▶ **Text to read**

For any \(z\in Z_k(Q, \partial Q)\) with \(0\le k < d\) one can find \(H(z)\) such that \(\partial H(z) = z\pmod {\partial Q}\) and

$$\begin{aligned} \Vert H(z)\Vert \le (k+1) \Vert z\Vert . \end{aligned}$$

Remark 2.4

The value \(H(z)\) may not depend on z linearly, but the essential thing is that we have a linear bound on the volume.

Proof

Consider all possible intersections \(z_t=z\cap \{x_1=t\}\) with a hyperplane orthogonal to the \(0x_1\) axis. We have the following inequality:

$$\begin{aligned} \int \limits _0^1 \Vert z_t\Vert dt \le \Vert z\Vert . \end{aligned}$$
(2.1)

It is sufficient to check it for every simplex \(\sigma \) of \(z\), when it is easy to check.

From (2.1) it follows that one of the sections \(z_t\) must have \((k-1)\)-dimensional volume at most \(\Vert z\Vert \), and for generic \(t\) it must be a \((k-1)\)-cycle. Now we cut the cycle \(z\) into two chains \(z = z_0 + z_1\), where \(z_0\) corresponds to \(x_1 \le t\) and \(z_1\) corresponds to \(x_1 \ge t\). The cutting is applicable because after cutting every simplex of \(z\) we may triangulate the cut parts to make it again a simplicial chain. It is clear that

$$\begin{aligned} \partial z_0 = z_t \pmod {\partial Q}\quad \text{ and}\quad \partial z_1 = -z_t \pmod {\partial Q}. \end{aligned}$$

Let \(F_0\) and \(F_1\) be the facets of \(Q\) with \(x_1=0\) and \(x_1=1\) respectively. If a chain \(y\in C_\ell (Q, \partial Q)\) is given as a PL image of a simplicial complex \(y : K\rightarrow Q\) then we construct a PL map \(I_0(y) : K\times [0, 1] \rightarrow Q\) by sending \(p\times 1\) to \(y(p),\, p\times 0\) to the projection of \(y(p)\) onto \(F_0\), and \(p\times s\) to the corresponding combination of \(I_0(y)(p\times 0)\) and \(I_0(y)(p\times 1)\). If y does not touch \(F_1\) then we have the following properties:

$$\begin{aligned} \partial I_0(y) = y + I_0(\partial y)\pmod {\partial Q}\quad \text{ and}\quad \Vert I_0(y)\Vert \le \Vert y\Vert . \end{aligned}$$

Similarly we define \(I_1(y)\) with the projection onto \(F_1\) for those \(y\) that do not touch \(F_0\) with the properties:

$$\begin{aligned} \partial I_1(y) = y - I_1(\partial y)\pmod {\partial Q}\quad \text{ and}\quad \Vert I_1(y)\Vert \le \Vert y\Vert . \end{aligned}$$

Now return to our cycle \(z=z_0+z_1\) and put

$$\begin{aligned} H(z) = I_0(z_1) + I_1(z_2) - H(z_t)\times [0, 1]. \end{aligned}$$

The cycle \(z_t\) is considered to be in the cube \(Q^{\prime } = Q\cap \{x_1=t\}\) of lower dimension; it has dimension \(k-1\) and H is defined for it by the inductive assumption. The multiplication by the segment \([0,1]\) produces \((k+1)\)-dimensional chains in Q from chains in \(Q^{\prime }\) in an obvious way.

▶ **Given entries**
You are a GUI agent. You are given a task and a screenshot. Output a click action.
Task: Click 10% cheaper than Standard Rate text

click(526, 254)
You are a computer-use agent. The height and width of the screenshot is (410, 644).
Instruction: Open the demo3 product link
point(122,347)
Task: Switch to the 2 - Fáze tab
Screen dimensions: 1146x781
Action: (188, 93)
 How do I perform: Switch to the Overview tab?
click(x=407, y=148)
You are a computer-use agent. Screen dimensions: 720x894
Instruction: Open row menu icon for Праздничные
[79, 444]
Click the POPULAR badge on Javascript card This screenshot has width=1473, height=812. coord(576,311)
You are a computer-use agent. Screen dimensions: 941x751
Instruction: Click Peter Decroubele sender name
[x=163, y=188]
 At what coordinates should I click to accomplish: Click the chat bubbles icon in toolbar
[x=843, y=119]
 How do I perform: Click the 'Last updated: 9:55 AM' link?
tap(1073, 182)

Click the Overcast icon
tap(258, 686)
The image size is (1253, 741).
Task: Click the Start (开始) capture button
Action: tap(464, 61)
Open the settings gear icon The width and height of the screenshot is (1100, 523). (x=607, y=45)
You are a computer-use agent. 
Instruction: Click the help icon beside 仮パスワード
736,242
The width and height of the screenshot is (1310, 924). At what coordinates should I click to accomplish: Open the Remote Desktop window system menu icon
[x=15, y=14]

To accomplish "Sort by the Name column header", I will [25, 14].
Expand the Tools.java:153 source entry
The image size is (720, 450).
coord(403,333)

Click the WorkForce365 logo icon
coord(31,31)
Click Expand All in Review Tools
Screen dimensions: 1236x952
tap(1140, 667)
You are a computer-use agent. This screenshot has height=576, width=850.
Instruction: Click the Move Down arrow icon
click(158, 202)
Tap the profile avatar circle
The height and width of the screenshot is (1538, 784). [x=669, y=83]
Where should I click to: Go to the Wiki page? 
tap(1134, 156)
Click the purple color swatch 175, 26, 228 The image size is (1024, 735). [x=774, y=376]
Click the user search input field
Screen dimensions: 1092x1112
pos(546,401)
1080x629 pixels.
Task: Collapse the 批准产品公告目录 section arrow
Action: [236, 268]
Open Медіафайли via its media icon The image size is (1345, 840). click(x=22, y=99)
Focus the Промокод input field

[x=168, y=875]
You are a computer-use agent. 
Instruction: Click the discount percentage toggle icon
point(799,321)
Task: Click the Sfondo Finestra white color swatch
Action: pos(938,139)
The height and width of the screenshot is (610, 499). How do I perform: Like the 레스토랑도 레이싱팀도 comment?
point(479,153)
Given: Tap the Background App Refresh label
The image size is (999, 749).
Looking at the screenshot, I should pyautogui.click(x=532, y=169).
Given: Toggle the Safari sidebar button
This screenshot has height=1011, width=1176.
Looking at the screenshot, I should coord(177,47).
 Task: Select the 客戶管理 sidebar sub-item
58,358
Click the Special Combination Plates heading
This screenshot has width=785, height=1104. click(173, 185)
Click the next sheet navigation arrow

▶ **Short problem**
Summarize the proof passage in two sentences. The items on this page have no connection to the proof passage.

▶ **Solution for this exercise**
For any relative k-cycle z in the cube Q with 0 ≤ k < d, the passage asserts that there is a chain H(z) whose boundary equals z modulo ∂Q and whose volume is at most (k+1) times the volume of z. The proof slices z with hyperplanes orthogonal to the x_1 axis, takes a section z_t whose (k-1)-dimensional volume is at most that of z, cuts z into two chains at that section, and builds H(z) from projections onto the facets x_1=0 and x_1=1 together with the inductively defined H of z_t multiplied by the segment [0,1].